WRITTEN TASK:
Please copy out every line of the records below word for word, leaving out the pictures.

RECORDED DATA:

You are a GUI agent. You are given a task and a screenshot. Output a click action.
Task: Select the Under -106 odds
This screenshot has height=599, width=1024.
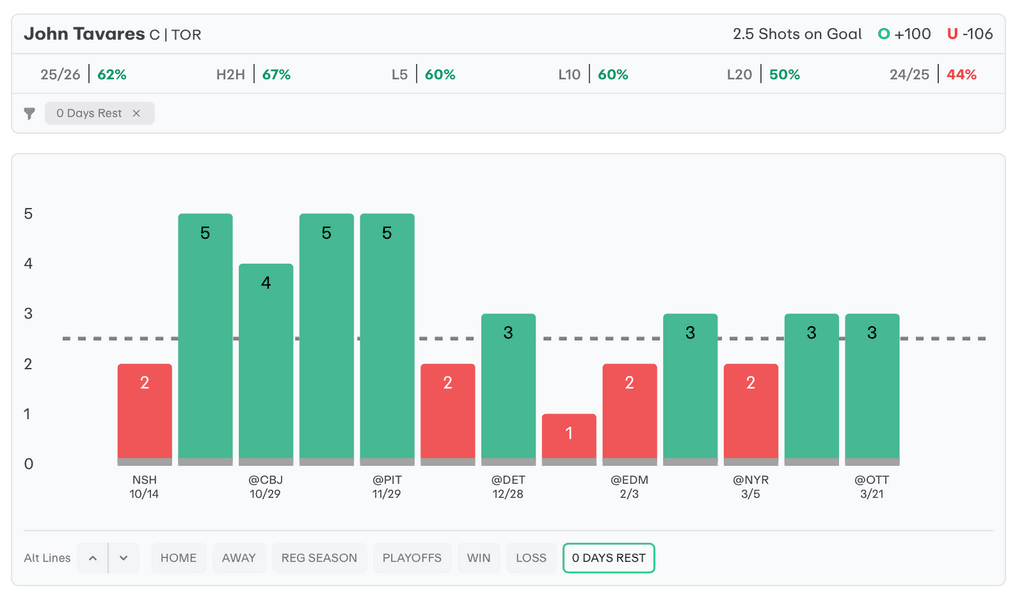(970, 34)
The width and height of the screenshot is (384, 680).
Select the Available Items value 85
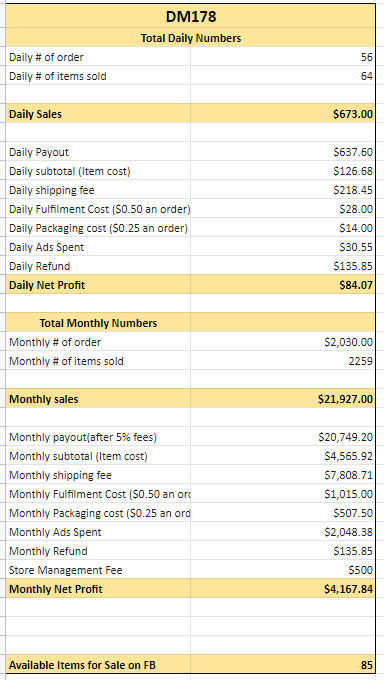[x=283, y=665]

THE OUTPUT:
You are a GUI agent. You are given a task and a screenshot. Output a click action.
Task: Select the Under -106 odds
This screenshot has height=599, width=1024.
(970, 34)
The width and height of the screenshot is (384, 680).
Select the Available Items value 85
[x=283, y=665]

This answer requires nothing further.